Тимофей Тургенев гордо и зло приосанился.

– Я с тобой, разбойником, говорить не желаю! А вы изменники!.. – крикнул он, обращаясь к стрельцам и горожанам. – Куда смотрите?! К вору склонились!.. Он дурачит вас, этот ваш батюшка. Вот ему, в мерзкую его рожу! – Тимофей плюнул в атамана. Плевок угодил на полу атаманова кафтана. Воеводу сшибли с ног и принялись бить. Степан подошёл к нему, подставил полу с плевком. Он был бледный и говорил тихо:

– Слизывай языком.

Воевода ещё плюнул.

Степан пнул его в лицо. Но бить другим не дал. Постоял, жуткий, над поверженным воеводой... Наступил сапогом ему на лицо – больше не знал, как унять гнев. Вынул саблю... но раздумал. Сказал осевшим голосом:

– В воду. Всех!

Воеводу подняли... Он плохо держался на ногах. Его поддержали.

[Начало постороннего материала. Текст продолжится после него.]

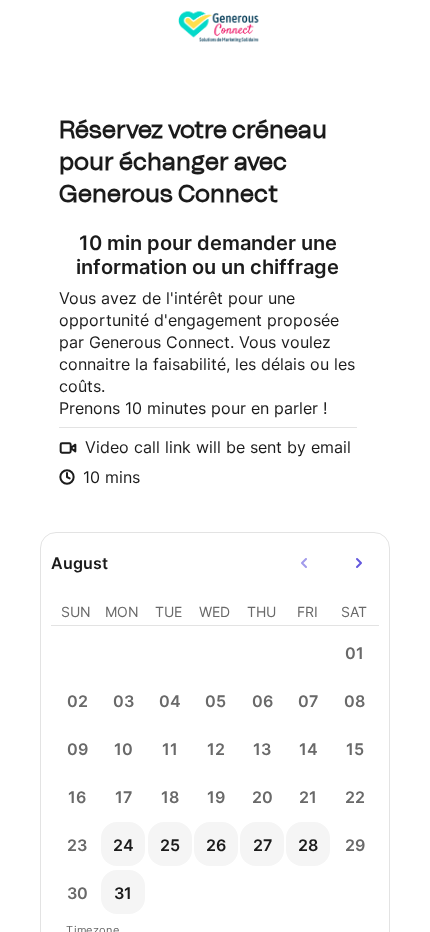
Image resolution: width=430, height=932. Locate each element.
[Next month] (359, 563)
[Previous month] (305, 563)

Накинули каждому петлю на шею и потянули к Волге.

– Бегом! – крикнул Степан. Чуть пробежал вслед понурому шествию и остановился. Саблю ещё держал в руке. – Бего-ом!

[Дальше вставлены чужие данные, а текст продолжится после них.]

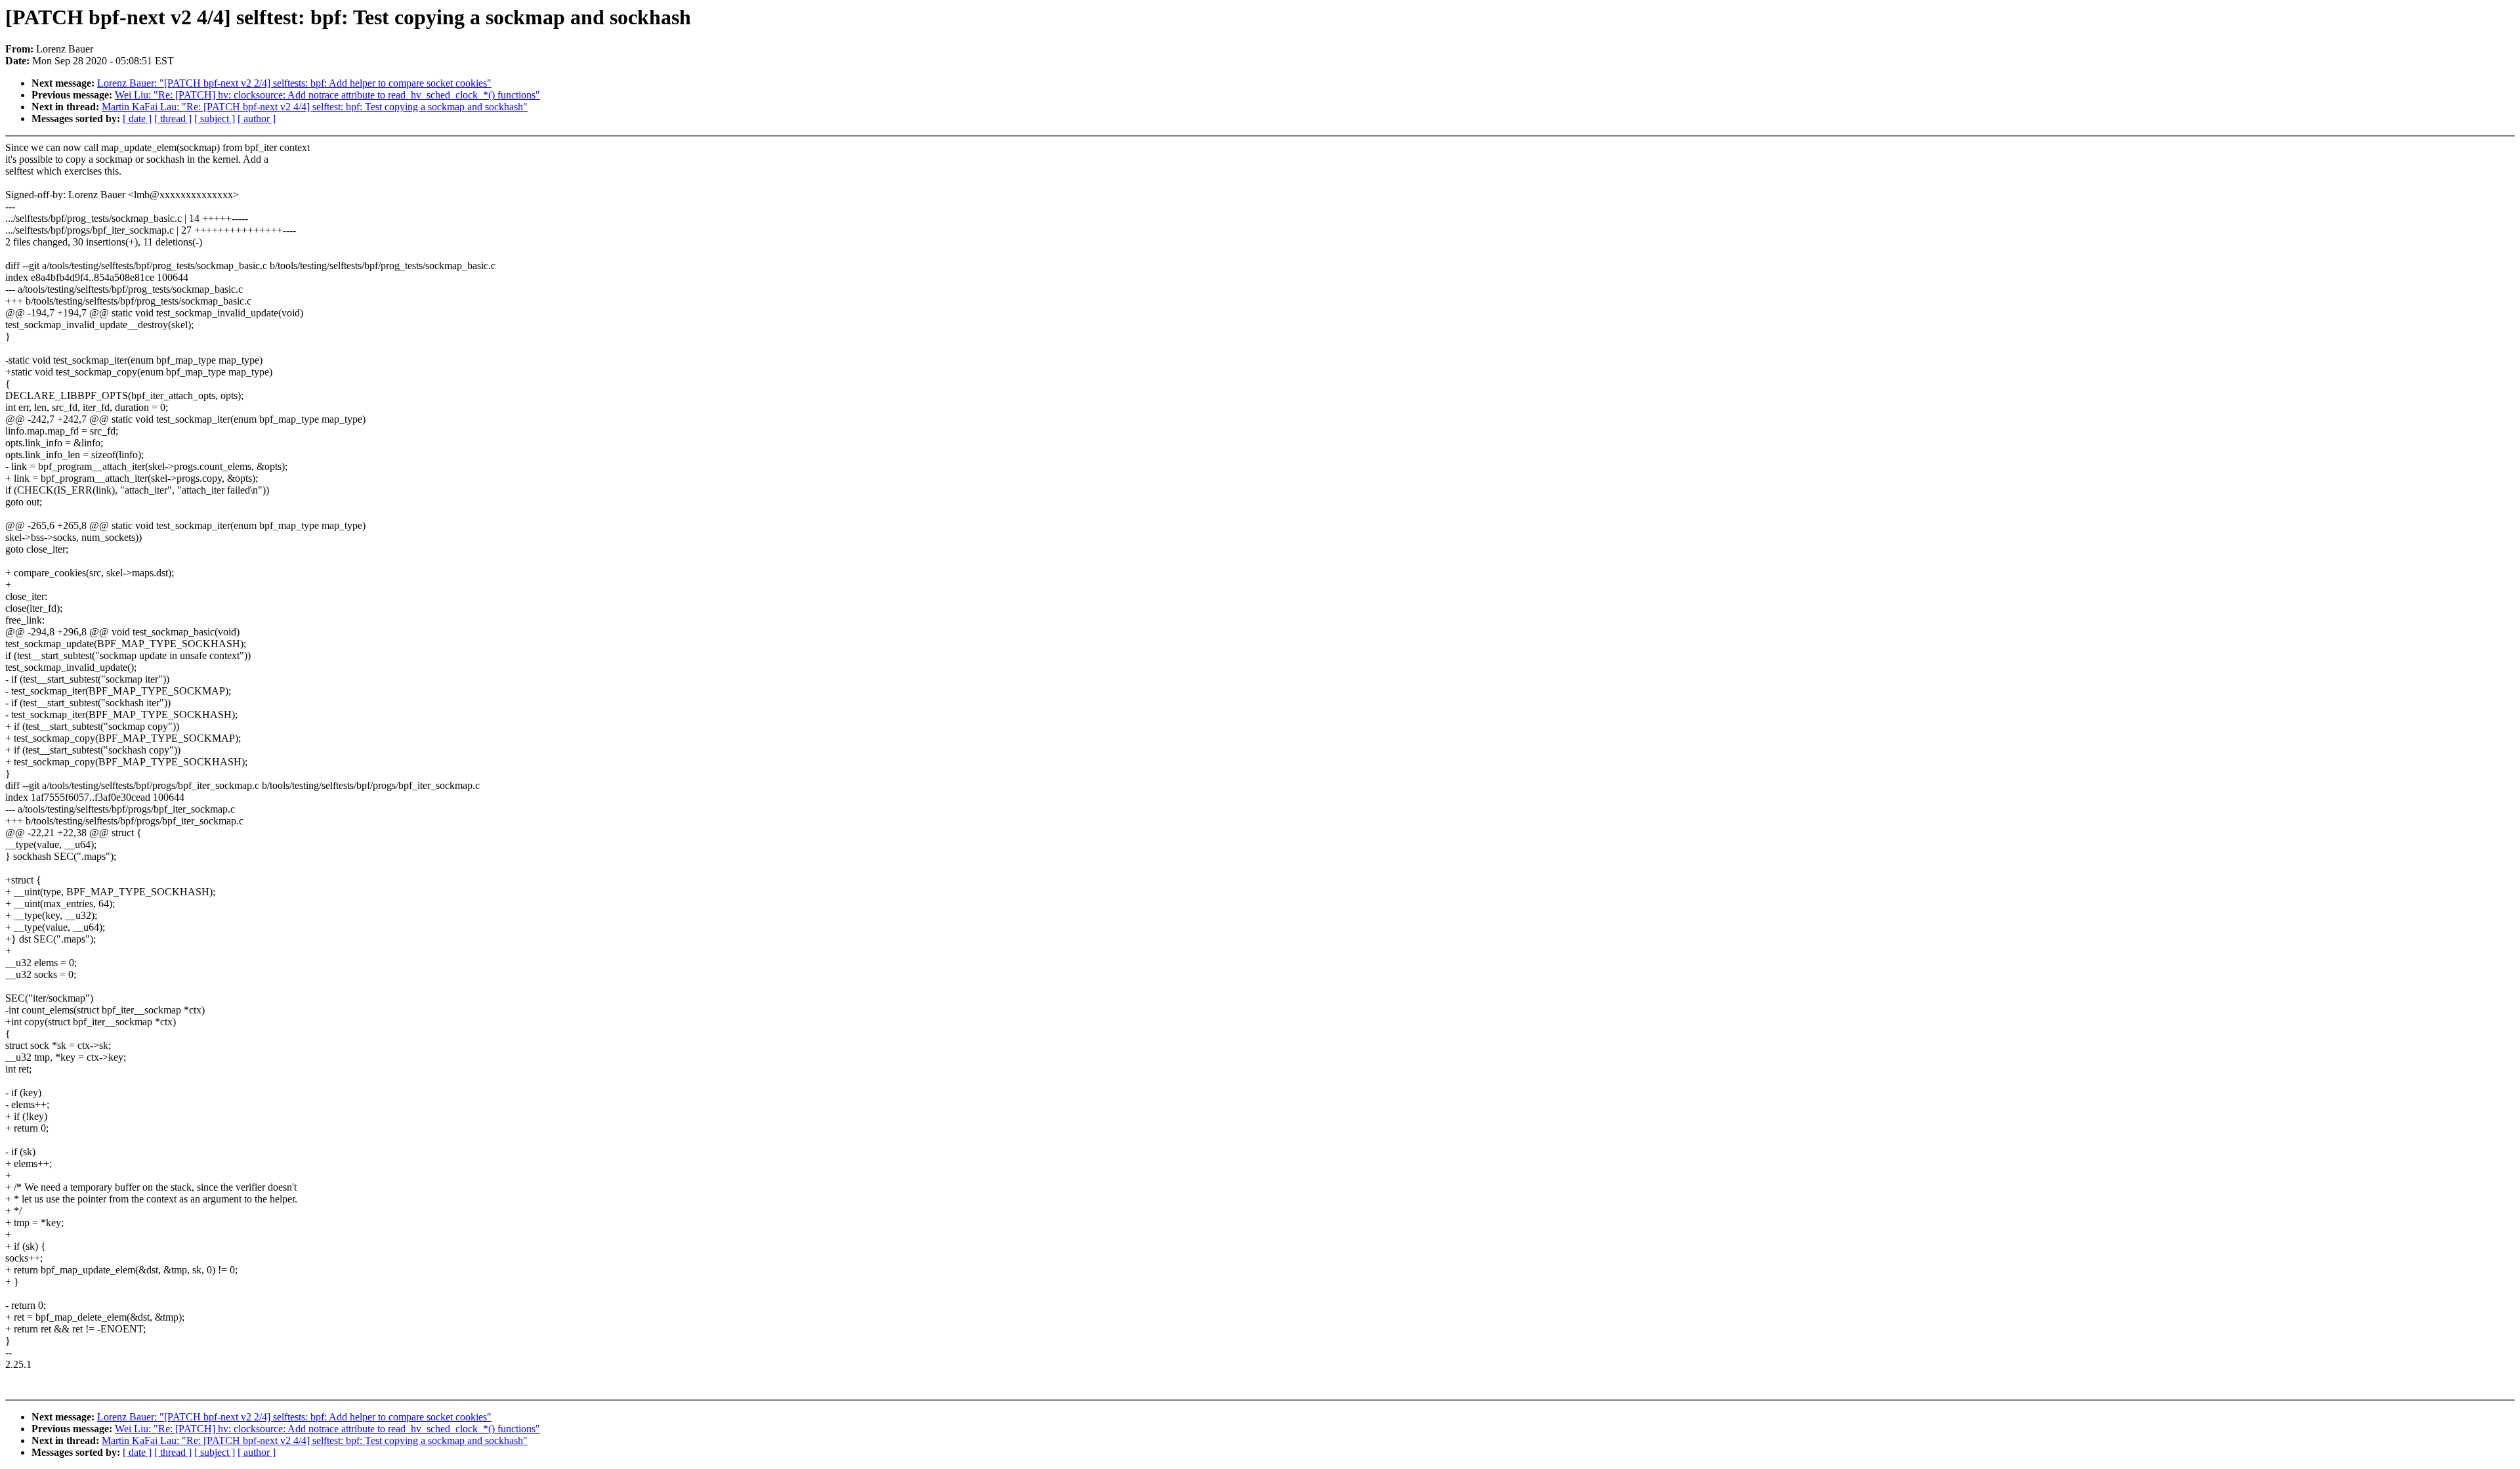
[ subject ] (214, 118)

Приговорённых стали подкалывать сзади пиками. Они побежали. И так скрылись в улице за народом. Народ молча смотрел на всё. Да, видно, Тимофей Тургенев за своё короткое воеводство успел насолить царицынцам. Вообще поняли люди: отныне будет так – бить будут бояр. Знать, это царю так угодно. Иначе даже и сам Стенька Разин не решился бы на такое.

Только один нашёлся из всех – с жалостью и смелостью: отец Авраам.

– Батька-атаман, – сказал отец Авраам, – не велел бы мальчонку-то топить. Малой.

– Не твоё дело, поп. Молчи, – сказал Степан.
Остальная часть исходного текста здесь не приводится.